Comment 12 Commit Notification 2024-09-26 20:45:07 UTC
Jonathan Clark committed a patch related to this issue.
It has been pushed to "master":

https://git.libreoffice.org/core/commit/d8f430e4bef414616fd80bbf4ea16d767991b5b9

tdf#163105 Use HB data while selecting kashida insertion positions

It will be available in 25.2.0.

The patch should be included in the daily builds available at
https://dev-builds.libreoffice.org/daily/ in the next 24-48 hours.
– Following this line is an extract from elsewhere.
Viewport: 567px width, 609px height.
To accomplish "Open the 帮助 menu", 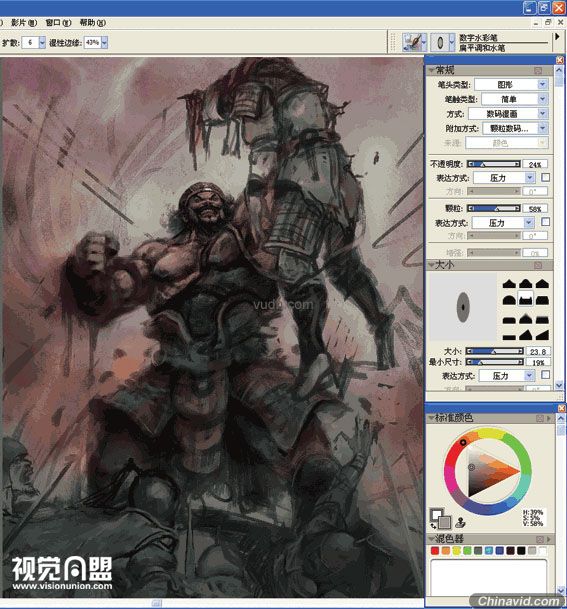I will tap(92, 23).
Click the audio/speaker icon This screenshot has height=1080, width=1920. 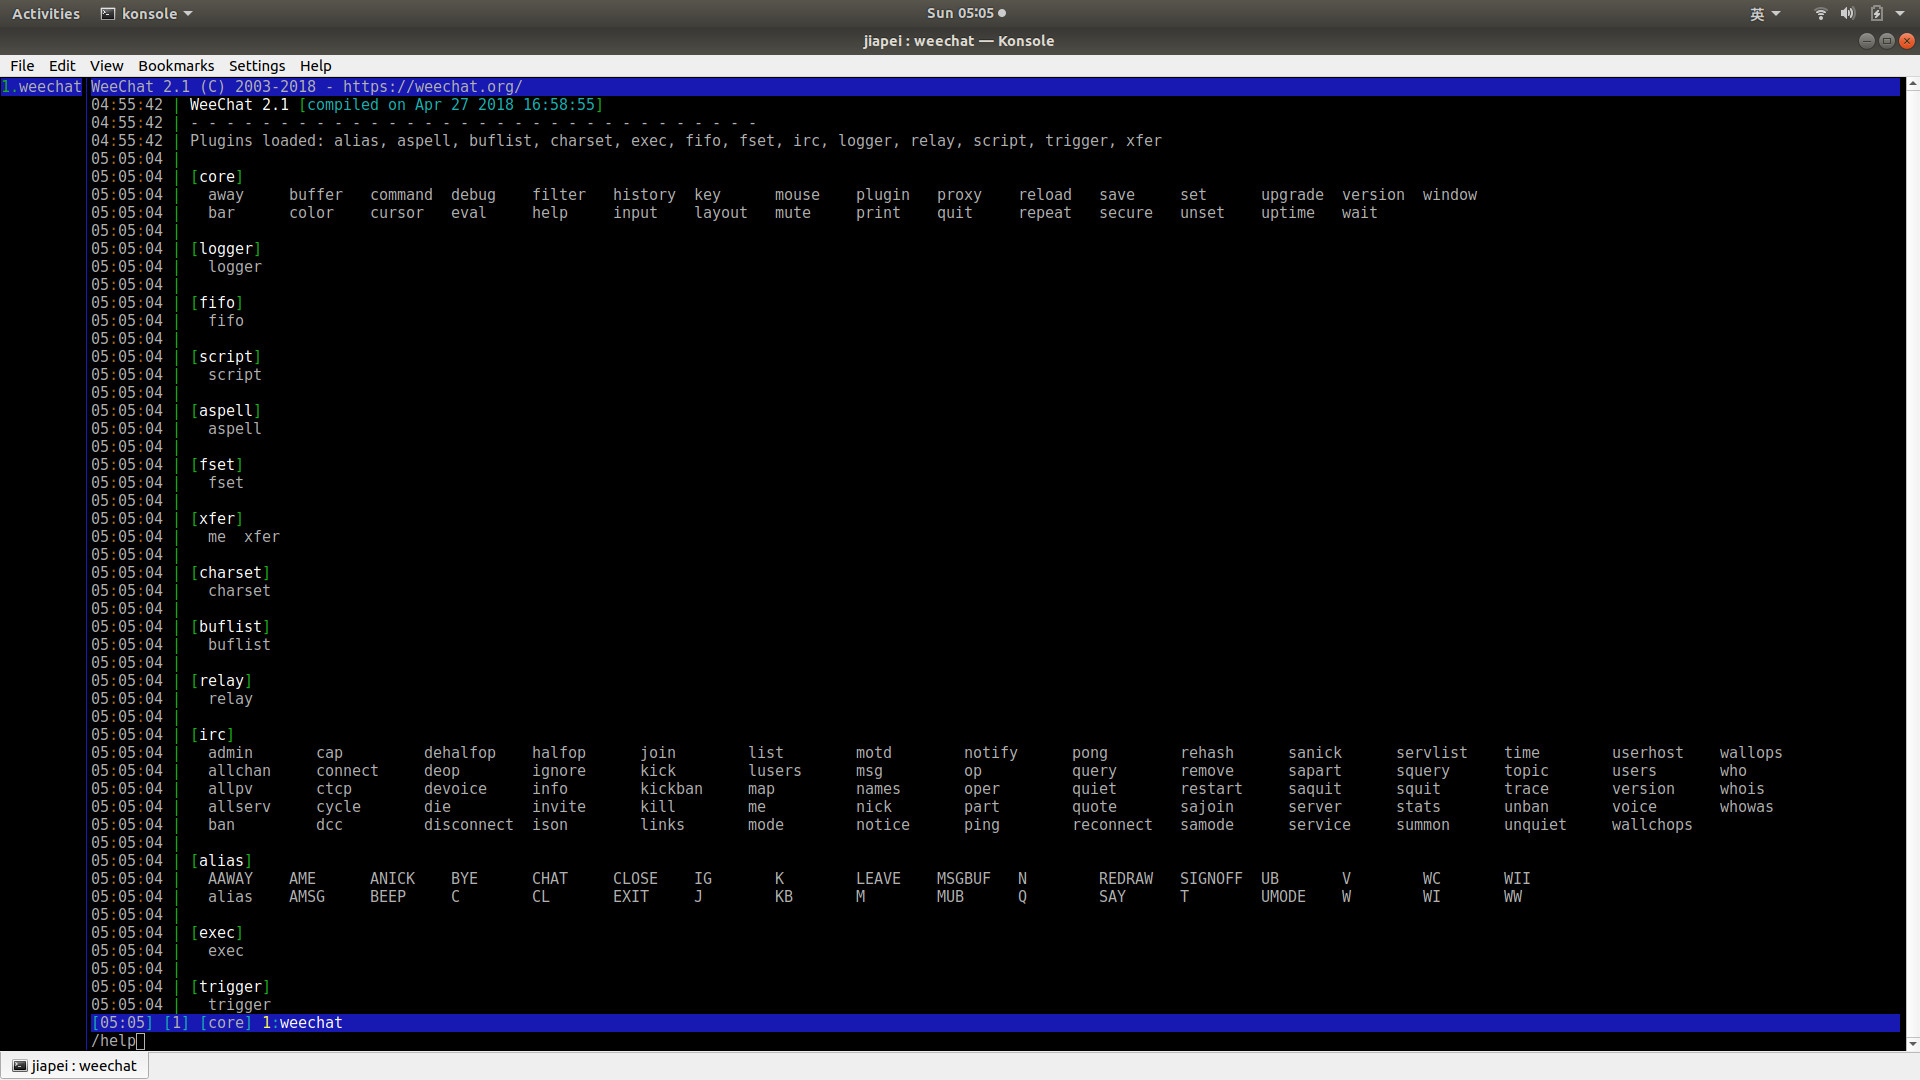1846,13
More
information about daily builds can be found at:
https://wiki.documentfoundation.org/Testing_Daily_Builds

Affected users are encouraged to test the fix and report feedback.
Comment 13 Jonathan Clark 2024-09-27 00:51:03 UTC
Created attachment 196734 [details]
Example text before changes

Shows an example passage from the test document in two different fonts, Noto Sans Arabic and Amiri, rendered without these changes.
Comment 14 Jonathan Clark 2024-09-27 00:51:40 UTC
Created attachment 196735 [details]
Example text after changes

Shows an example passage from the test document in two different fonts, Noto Sans Arabic and Amiri, rendered with these changes.
Comment 15 Jonathan Clark 2024-09-27 00:52:38 UTC
Created attachment 196736 [details]
Generated text before changes

Generated random text using the Amiri font, without these changes.
Comment 16 Jonathan Clark 2024-09-27 00:52:57 UTC
Created attachment 196737 [details]
Generated text after changes

Generated random text using the Amiri font, with these changes.
Comment 17 Jonathan Clark 2024-09-27 01:05:25 UTC
Combined, these changes resolve the core issue of this report: Previously, we were inappropriately dropping kashida from words, even if there were reasonable places to insert them. This shouldn't happen anymore.

It's possible that we will need to make further adjustments to kashida justification. It would be best to file separate bugs for those changes, as they are needed.